When the graph traversal is complete the function will return NULL.

Graph traversal can be interrupted at any moment. No cleanup function call is required and the graph structure can be freed normally.

Helper functions can be used to find a link between two given pads, or a pad connected to another pad through an enabled link media_entity_find_link() and media_entity_remote_pad().

4.1.8. Use count and power handling

Due to the wide differences between drivers regarding power management needs, the media controller does not implement power management. However, the struct media_entity includes a use_count field that media drivers can use to track the number of users of every entity for power management needs.

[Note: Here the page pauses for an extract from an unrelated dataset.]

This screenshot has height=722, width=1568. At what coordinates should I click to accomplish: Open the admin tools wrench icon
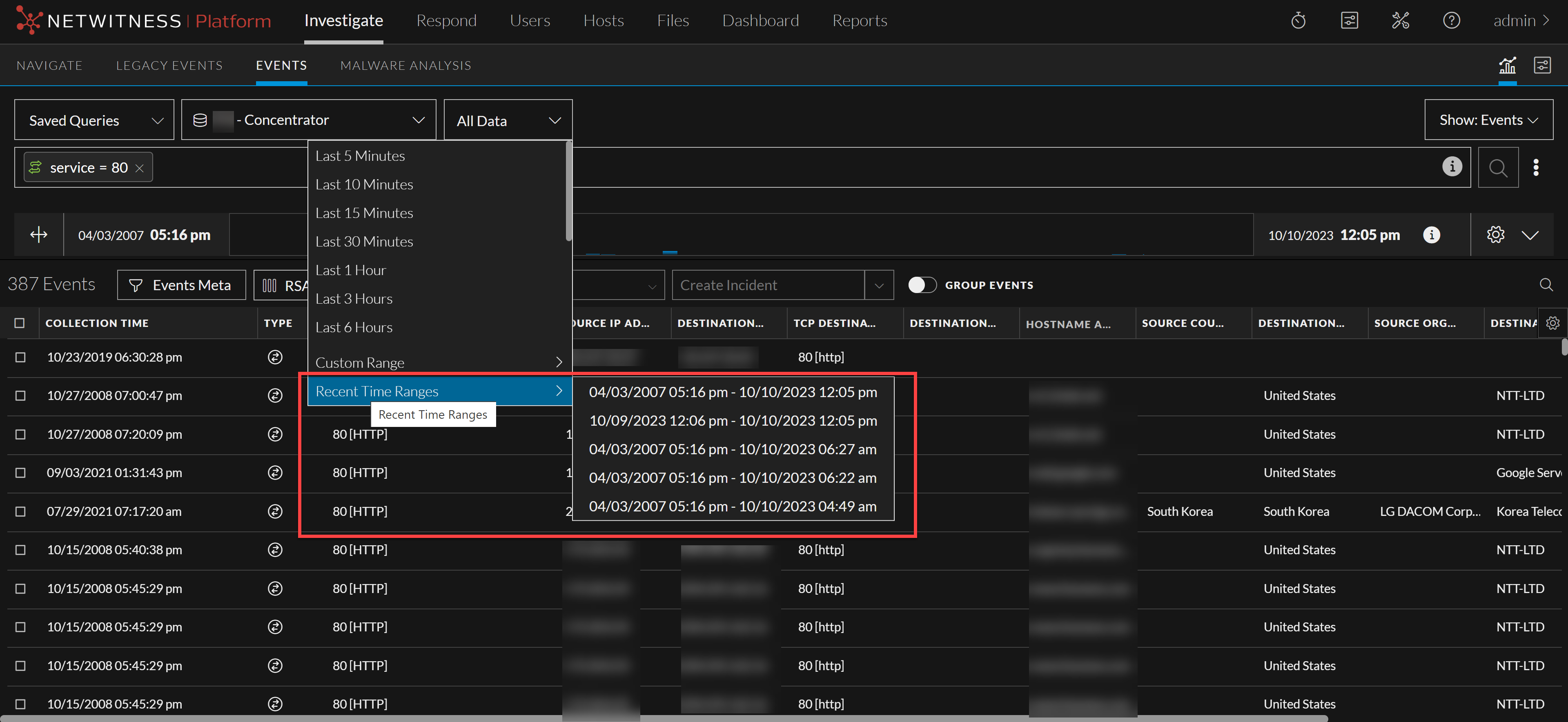(1400, 21)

The media_entity.use_count field is owned by media drivers and must not be touched by entity drivers. Access to the field must be protected by the media_device.graph_mutex lock.

4.1.10. Pipelines and media streams

When starting streaming, drivers must notify all entities in the pipeline to prevent link states from being modified during streaming by calling media_pipeline_start().

The function will mark all entities connected to the given entity through enabled links, either directly or indirectly, as streaming.

The struct media_pipeline instance pointed to by the pipe argument will be stored in every entity in the pipeline. Drivers should embed the struct media_pipeline in higher-level pipeline structures and can then access the pipeline through the struct media_entity pipe field.

Calls to media_pipeline_start() can be nested. The pipeline pointer must be identical for all nested calls to the function.

media_pipeline_start() may return an error. In that case, it will clean up any of the changes it did by itself.

When stopping the stream, drivers must notify the entities with media_pipeline_stop().

If multiple calls to media_pipeline_start() have been made the same number of media_pipeline_stop() calls are required to stop streaming. The media_entity.pipe field is reset to NULL on the last nested stop call.

Link configuration will fail with -EBUSY by default if either end of the link is a streaming entity. Links that can be modified while streaming must be marked with the MEDIA_LNK_FL_DYNAMIC flag.

If other operations need to be disallowed on streaming entities (such as changing entities configuration parameters) drivers can explicitly check the media_entity stream_count field to find out if an entity is streaming. This operation must be done with the media_device graph_mutex held.